Issue Technical impact Mitigation
Access-Control-Allow-Origin: * with credentials: 'include' Browser blocks the response immediately; CORS error logged regardless of preflight outcome Reflect the exact requesting origin after allowlist validation
Auth middleware runs before CORS middleware on OPTIONS Preflight returns 401/403 without CORS headers; browser reports a CORS error, masking the auth failure Move CORS headers before auth middleware; return 204 on OPTIONS before auth runs
Vary: Origin absent on credentialed responses CDN or proxy serves one origin’s CORS headers to a different origin’s request, causing sporadic CORS failures Add Vary: Origin unconditionally on any response that sets Access-Control-Allow-Origin
SameSite=Lax on session cookie Browser withholds cookie on cross-origin API requests; auth fails silently even when CORS headers are correct Set SameSite=None; Secure for any cookie that must attach to cross-origin credentialed requests
Domain=api.example.com instead of Domain=.example.com Cookie is scoped to one subdomain; does not propagate to app.example.com or other subdomains Always use the leading-dot form .example.com to cover all subdomains
Wildcard Domain=.com or overly broad domain Cookie attaches to all *.com sites, catastrophic credential scope Scope Domain to the narrowest registrable domain you control
Missing Access-Control-Allow-Headers in preflight response Preflight fails for any request with non-safelisted headers (Authorization, Content-Type: application/json, etc.) Enumerate all required headers in Access-Control-Allow-Headers on the preflight response

FAQ

Does Access-Control-Allow-Credentials work with wildcard origins?

No. The WHATWG Fetch standard explicitly forbids combining credentials mode with Access-Control-Allow-Origin: *. Browsers will block the response and surface a console error regardless of server-side configuration.

Why do credentialed OPTIONS preflight requests return 403?

The most common cause is authentication middleware intercepting the OPTIONS request before CORS headers are applied. Auth middleware must pass OPTIONS requests through unconditionally, or the preflight will fail before the CORS layer can respond with the required headers.

How does SameSite=Lax block cross-subdomain credentialed API calls?

SameSite=Lax restricts cookie attachment to top-level navigations and safe methods. Cross-origin API requests (fetch, XHR) are not top-level navigations, so the session cookie is silently withheld even when CORS headers are fully correct.

Can I use JWTs in Authorization headers instead of cookies to avoid these constraints?

Yes. Storing JWTs in memory or localStorage and transmitting them as Authorization: Bearer <token> sidesteps cookie domain-scoping and SameSite mechanics entirely.
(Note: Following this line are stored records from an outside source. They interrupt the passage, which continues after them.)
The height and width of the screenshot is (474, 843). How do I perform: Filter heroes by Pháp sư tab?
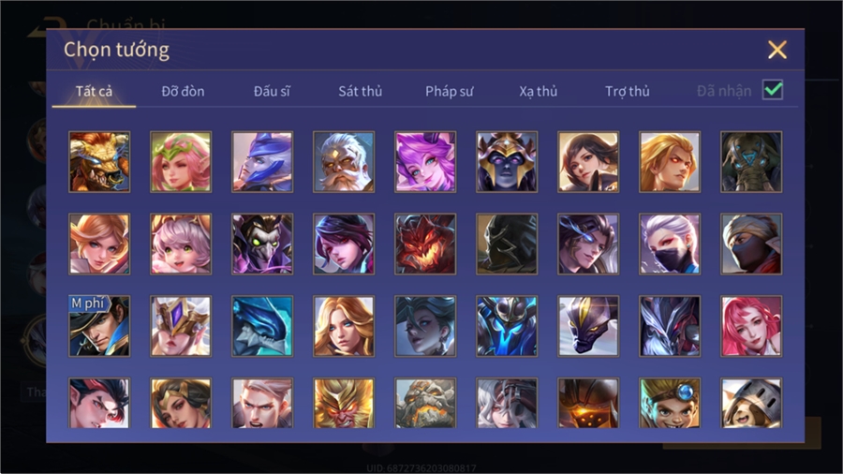(449, 92)
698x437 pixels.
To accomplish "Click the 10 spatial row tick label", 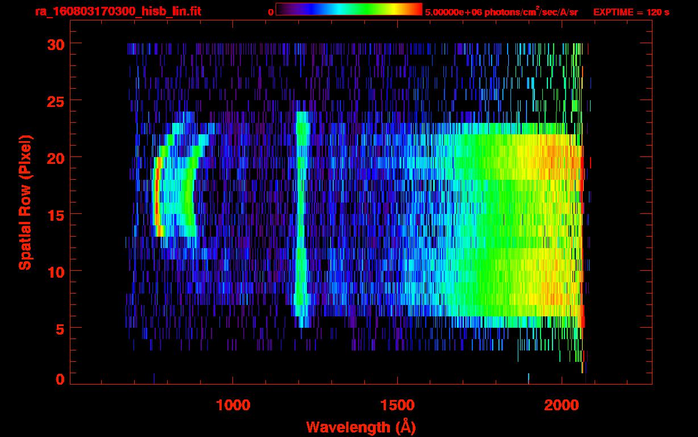I will coord(55,271).
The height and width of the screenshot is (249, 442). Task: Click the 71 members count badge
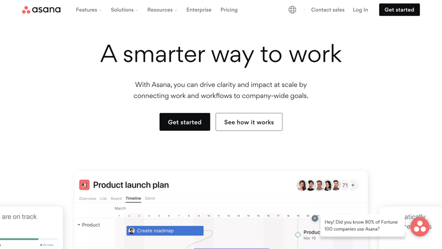coord(345,185)

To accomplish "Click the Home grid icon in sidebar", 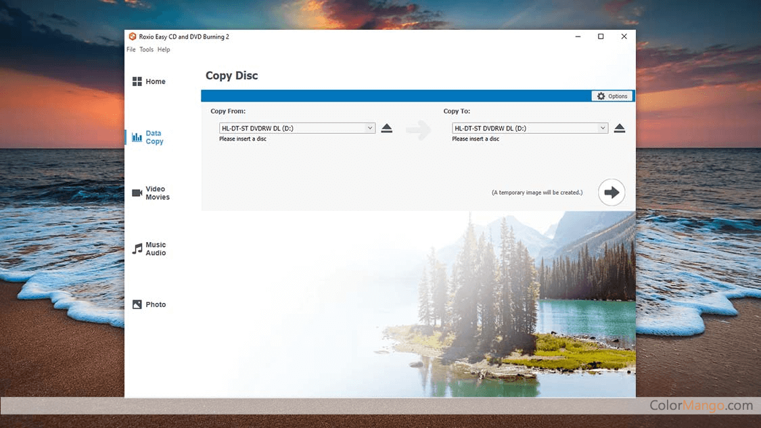I will pos(137,82).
The Authorization header is non-safelisted, so the server must include it in Access-Control-Allow-Headers, but credential attachment is then fully under application control rather than browser cookie policy.

What happens if I omit Vary: Origin on a credentialed CORS response?

Shared caches — CDN edge nodes, reverse proxies, and some browser HTTP caches — may serve a cached response bearing one origin’s Access-Control-Allow-Origin value to a request from a different origin. This causes spurious CORS failures or, worse, leaks one subdomain’s cached credential-bearing response to another.